Here's What Must Change to Keep Asia's Rise Peaceful

The biggest risk of conflict in the twenty-first century stems from not settling the conflicts of the twentieth century. Can Asians embrace a cartographic pragmatism similar to what they have achieved in the economic and social spheres?

North Korea

North Korea presents the most salient case of Asian powers signaling their own approaches to resolving long-standing disputes. One reason the Korean Peninsula has so drastically escalated into such a dangerous flashpoint over the past seven decades is that the Korean War itself was never formally ended in 1953. The Six-Party Talks, which went on for two decades, served as confidence-building measures but not a forum for conflict settlement. Despite the recent summits between Moon Jae-in and Kim Jong-un, North Korea continues its tactical threats such as launching missiles into the Sea of Japan and blowing up the joint Kaesong industrial cooperation complex on their border. As of now, the situation is once again at high alert.

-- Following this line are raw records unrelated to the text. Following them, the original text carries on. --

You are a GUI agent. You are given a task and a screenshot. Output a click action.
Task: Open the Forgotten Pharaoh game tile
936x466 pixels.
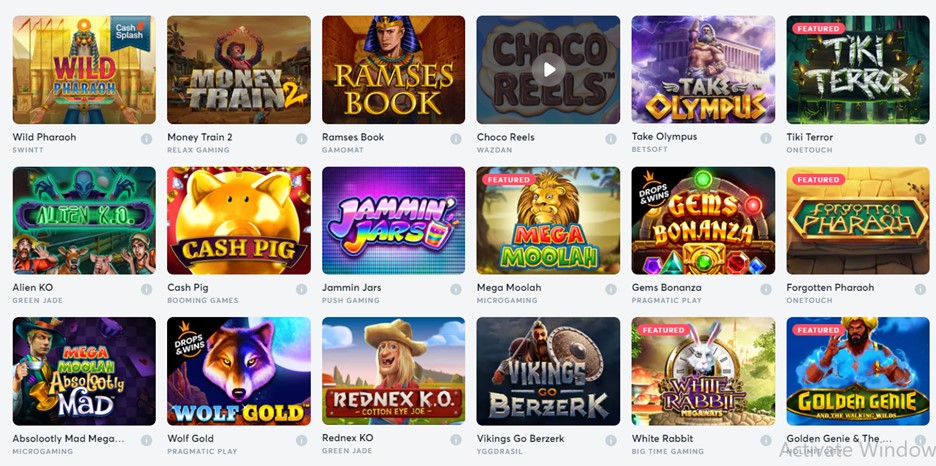click(x=858, y=220)
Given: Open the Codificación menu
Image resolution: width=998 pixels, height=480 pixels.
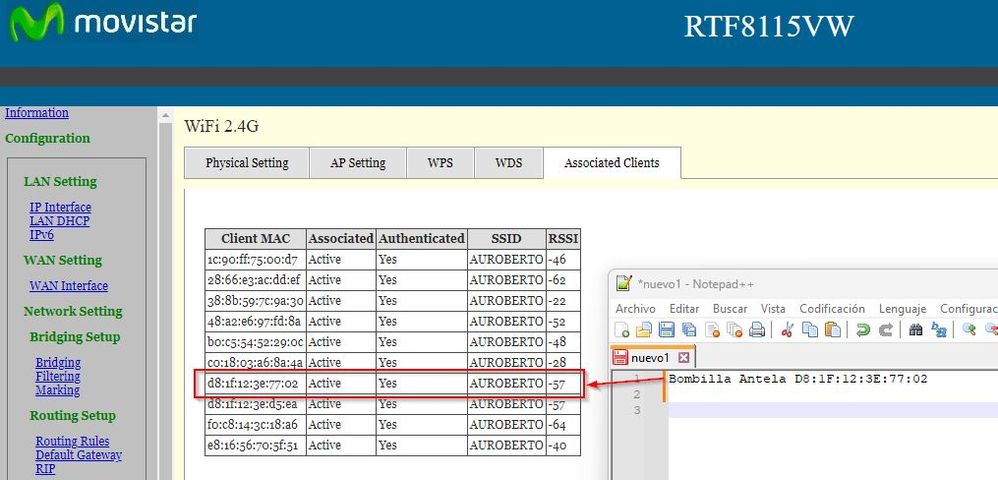Looking at the screenshot, I should (832, 309).
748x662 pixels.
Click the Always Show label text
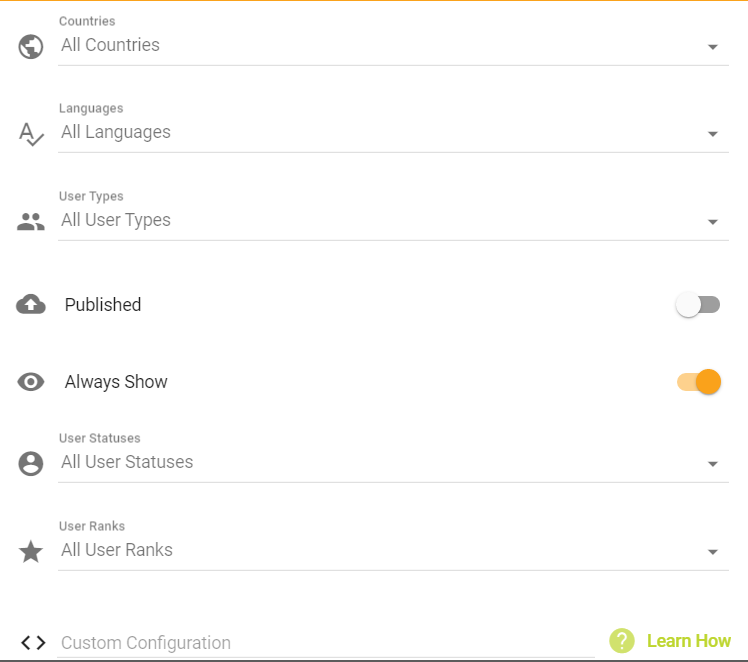pos(116,382)
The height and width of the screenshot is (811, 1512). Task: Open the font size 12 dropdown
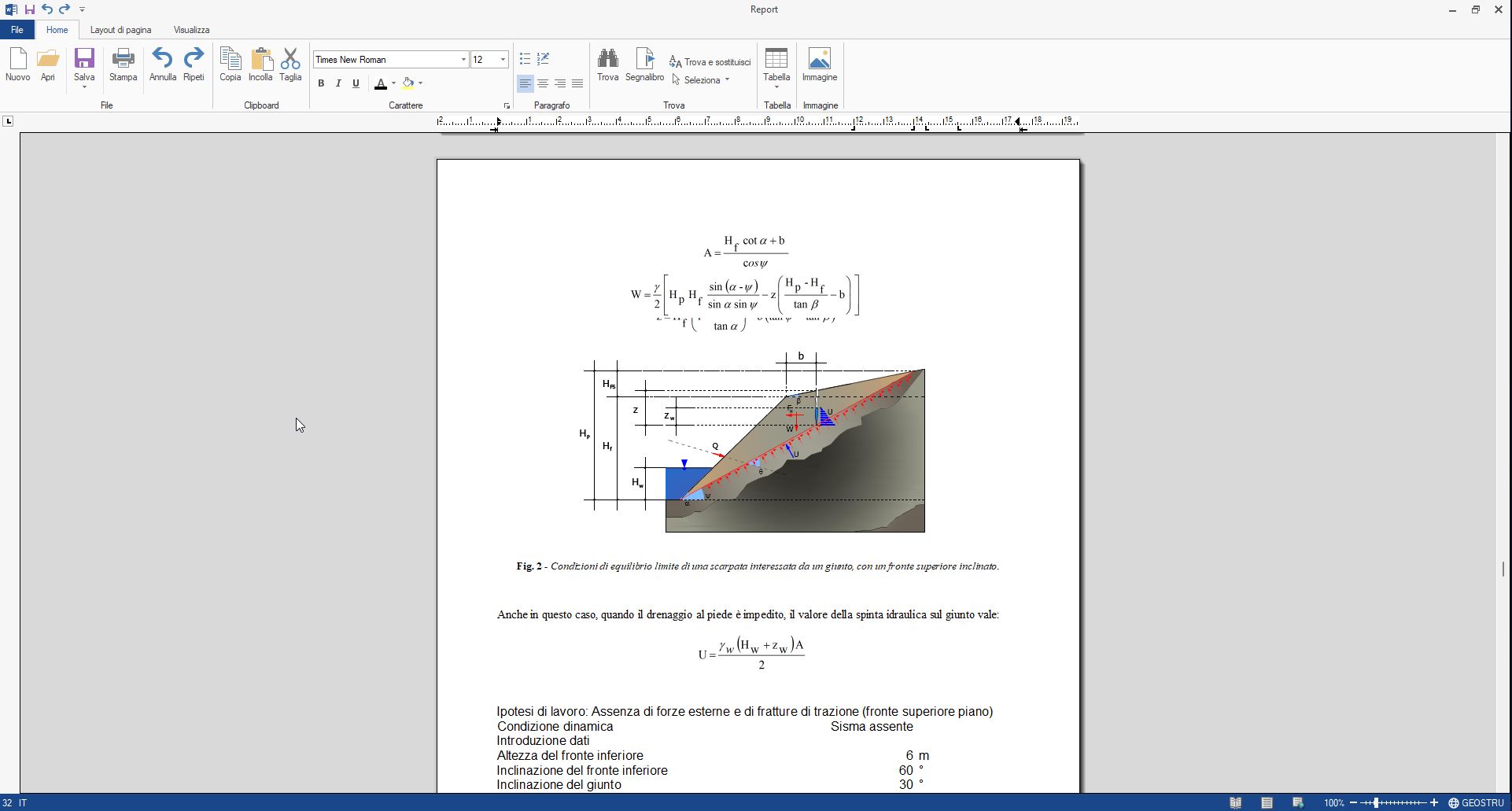click(x=503, y=60)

What is needed is a clearer sequencing of three major priorities: Declaring a formal end to the Korean War, reunifying the two Koreas, and denuclearizing the peninsula. While the lifting of American sanctions is contingent on denuclearization, China, South Korea, and Russia accept that Kim will not denuclearize prior to the other steps being completed. Across the DMZ, views differ on whether the Korean War can be formally ended absent reunification. A phased process is imaginable whereby the two sides agree to formally end hostilities and recognize each other’s statehood, then proceed incrementally towards reunification in areas such as the economy and governance, after which the gradual deepening of cooperation across military commands can lead to agreement on nuclear status. Such an approach would, at a minimum, substantially de-escalate the current situation while also paving the way for North Korea to be constructively absorbed into the region.

South China Sea

While the collection of uninhabited islands and maritime features known as the Spratly and Paracel Islands are claimed variously by five littoral states, China, Vietnam, and the Philippines are the main disputants. Like the Senkaku/Diaoyu or Kuril, the Spratlys and Paracels are not in themselves valuable. However, sovereignty over them entails both strategic positioning in the South China Sea as well as the extension of exclusive economic zones for exploration of an estimated 100 billion cubic feet of natural gas. In recent years, China has promulgated both an expansive claim to effectively the entire Sea through its nine-dashed line as well as conducted extensive land reclamation and construction of military fortifications on Fiery Cross Reef, Mischief Reef, and other formations.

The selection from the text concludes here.